◆ About this exercise ◆
Reproduce, from the lines below, exactly the stretch that begins at the line containing "Where should I click to: Select AB" and ends at the line containing "Viewport: 984px width, 825px height.", both included.

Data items
☆ ☆ ☆
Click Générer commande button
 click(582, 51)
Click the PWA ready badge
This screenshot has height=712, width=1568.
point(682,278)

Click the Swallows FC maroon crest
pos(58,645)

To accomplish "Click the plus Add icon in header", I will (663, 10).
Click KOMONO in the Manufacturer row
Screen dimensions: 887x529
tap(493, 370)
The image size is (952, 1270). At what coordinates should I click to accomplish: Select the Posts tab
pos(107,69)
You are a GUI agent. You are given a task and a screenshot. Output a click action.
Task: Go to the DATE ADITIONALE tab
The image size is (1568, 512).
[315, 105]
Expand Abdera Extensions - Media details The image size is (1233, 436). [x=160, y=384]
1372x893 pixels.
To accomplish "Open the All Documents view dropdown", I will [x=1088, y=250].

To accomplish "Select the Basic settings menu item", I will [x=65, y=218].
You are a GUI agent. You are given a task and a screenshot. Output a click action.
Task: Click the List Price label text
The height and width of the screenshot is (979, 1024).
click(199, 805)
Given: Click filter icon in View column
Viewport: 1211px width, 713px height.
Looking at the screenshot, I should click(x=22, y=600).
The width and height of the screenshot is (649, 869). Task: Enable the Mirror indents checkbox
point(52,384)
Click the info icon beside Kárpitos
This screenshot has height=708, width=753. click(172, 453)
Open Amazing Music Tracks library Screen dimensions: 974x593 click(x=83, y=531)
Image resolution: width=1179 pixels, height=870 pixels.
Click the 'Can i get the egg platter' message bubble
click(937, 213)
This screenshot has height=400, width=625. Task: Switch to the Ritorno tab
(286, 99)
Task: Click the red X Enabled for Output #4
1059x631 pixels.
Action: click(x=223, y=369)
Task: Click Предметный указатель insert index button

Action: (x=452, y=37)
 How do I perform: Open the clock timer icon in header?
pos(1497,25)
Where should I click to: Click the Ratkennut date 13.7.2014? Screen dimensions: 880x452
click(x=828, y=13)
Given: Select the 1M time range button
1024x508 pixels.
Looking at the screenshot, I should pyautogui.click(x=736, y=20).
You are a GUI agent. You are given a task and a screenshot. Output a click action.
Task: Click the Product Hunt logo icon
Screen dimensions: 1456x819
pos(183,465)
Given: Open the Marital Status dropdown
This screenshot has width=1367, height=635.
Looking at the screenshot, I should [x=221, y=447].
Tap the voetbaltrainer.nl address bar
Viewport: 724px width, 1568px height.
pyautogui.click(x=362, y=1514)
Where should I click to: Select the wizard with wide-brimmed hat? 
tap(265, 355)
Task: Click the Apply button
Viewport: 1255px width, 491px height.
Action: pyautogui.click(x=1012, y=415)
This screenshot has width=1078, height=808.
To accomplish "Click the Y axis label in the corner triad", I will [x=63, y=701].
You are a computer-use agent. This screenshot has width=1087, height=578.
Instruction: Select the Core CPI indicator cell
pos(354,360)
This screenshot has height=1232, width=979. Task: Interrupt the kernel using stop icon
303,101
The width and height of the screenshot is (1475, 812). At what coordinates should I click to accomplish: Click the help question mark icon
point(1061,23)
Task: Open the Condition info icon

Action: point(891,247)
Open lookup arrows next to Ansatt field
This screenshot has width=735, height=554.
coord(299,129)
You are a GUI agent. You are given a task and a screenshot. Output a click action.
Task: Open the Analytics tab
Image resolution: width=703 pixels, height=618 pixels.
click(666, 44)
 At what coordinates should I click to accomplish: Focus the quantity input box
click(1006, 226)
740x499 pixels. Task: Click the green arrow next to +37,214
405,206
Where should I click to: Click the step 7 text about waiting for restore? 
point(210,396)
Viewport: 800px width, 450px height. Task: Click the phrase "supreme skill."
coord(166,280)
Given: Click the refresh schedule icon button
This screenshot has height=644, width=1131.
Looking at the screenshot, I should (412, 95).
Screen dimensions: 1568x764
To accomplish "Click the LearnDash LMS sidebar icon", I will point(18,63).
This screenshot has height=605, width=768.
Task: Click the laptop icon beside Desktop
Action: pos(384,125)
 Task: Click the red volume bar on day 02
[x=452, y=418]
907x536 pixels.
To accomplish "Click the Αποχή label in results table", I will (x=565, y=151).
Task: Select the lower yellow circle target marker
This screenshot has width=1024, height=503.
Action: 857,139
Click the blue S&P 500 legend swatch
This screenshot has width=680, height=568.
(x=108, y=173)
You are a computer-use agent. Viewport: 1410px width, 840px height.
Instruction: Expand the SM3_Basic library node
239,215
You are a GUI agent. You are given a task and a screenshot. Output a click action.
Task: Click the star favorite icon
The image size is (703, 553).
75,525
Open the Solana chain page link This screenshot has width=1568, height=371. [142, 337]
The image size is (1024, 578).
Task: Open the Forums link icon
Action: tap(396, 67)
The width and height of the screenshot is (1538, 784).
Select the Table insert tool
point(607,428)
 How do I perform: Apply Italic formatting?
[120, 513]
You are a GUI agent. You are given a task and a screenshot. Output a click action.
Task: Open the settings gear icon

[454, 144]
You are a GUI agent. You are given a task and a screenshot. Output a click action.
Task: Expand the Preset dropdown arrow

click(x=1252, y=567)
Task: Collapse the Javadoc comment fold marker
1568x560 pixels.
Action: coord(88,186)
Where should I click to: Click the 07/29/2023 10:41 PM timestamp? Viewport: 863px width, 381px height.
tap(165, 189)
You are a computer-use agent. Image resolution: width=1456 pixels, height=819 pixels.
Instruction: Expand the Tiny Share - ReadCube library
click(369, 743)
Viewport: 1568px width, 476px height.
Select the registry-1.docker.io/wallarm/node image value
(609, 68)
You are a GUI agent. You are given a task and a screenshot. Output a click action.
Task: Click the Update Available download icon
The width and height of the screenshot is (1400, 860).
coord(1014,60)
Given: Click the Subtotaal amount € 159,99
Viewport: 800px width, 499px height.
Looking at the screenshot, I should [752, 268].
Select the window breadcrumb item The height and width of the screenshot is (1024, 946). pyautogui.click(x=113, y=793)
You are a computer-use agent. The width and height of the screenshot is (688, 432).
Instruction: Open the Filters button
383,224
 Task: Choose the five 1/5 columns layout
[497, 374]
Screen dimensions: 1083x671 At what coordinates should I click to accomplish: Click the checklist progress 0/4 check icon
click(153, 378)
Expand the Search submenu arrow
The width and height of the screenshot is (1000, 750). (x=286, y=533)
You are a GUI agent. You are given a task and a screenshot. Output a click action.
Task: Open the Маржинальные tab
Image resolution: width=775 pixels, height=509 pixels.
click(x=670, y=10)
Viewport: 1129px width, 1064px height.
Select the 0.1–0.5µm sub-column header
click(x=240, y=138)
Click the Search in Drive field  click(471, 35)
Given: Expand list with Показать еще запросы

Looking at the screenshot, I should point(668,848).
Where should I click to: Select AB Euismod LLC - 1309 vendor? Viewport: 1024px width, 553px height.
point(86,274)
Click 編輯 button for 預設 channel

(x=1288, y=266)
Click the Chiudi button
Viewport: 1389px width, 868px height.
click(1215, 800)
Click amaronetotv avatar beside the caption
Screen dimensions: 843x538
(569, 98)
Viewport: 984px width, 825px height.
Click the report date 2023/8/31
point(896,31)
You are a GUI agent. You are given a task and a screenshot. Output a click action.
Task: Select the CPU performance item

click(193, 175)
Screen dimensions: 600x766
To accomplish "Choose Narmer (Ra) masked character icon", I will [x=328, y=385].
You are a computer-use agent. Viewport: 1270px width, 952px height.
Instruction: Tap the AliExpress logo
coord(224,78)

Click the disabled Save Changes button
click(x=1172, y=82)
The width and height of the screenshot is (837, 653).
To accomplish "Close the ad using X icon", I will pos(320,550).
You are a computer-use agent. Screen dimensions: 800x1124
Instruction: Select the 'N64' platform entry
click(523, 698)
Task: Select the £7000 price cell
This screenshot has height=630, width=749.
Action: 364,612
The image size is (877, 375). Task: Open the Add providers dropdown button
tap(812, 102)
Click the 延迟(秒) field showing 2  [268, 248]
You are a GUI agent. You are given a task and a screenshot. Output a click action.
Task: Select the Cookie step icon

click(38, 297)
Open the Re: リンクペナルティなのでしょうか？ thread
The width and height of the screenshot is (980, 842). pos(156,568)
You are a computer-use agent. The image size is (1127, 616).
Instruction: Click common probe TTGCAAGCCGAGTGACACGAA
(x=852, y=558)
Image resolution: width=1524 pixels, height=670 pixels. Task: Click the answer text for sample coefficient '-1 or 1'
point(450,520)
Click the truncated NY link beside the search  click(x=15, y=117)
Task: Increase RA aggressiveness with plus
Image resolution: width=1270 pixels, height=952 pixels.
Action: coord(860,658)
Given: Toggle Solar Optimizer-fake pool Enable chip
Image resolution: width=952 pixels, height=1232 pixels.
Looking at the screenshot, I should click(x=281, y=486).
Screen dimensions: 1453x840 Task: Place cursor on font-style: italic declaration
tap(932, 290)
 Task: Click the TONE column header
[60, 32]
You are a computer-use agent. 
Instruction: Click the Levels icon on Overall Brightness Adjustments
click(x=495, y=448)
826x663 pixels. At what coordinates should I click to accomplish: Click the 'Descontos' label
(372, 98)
☆ ☆ ☆
◆ Answer to this problem ◆
Where should I click to: Select AB Euismod LLC - 1309 vendor? Viewport: 1024px width, 553px height.
point(86,274)
Click 編輯 button for 預設 channel

(x=1288, y=266)
Click the Chiudi button
Viewport: 1389px width, 868px height.
click(1215, 800)
Click amaronetotv avatar beside the caption
Screen dimensions: 843x538
(569, 98)
Viewport: 984px width, 825px height.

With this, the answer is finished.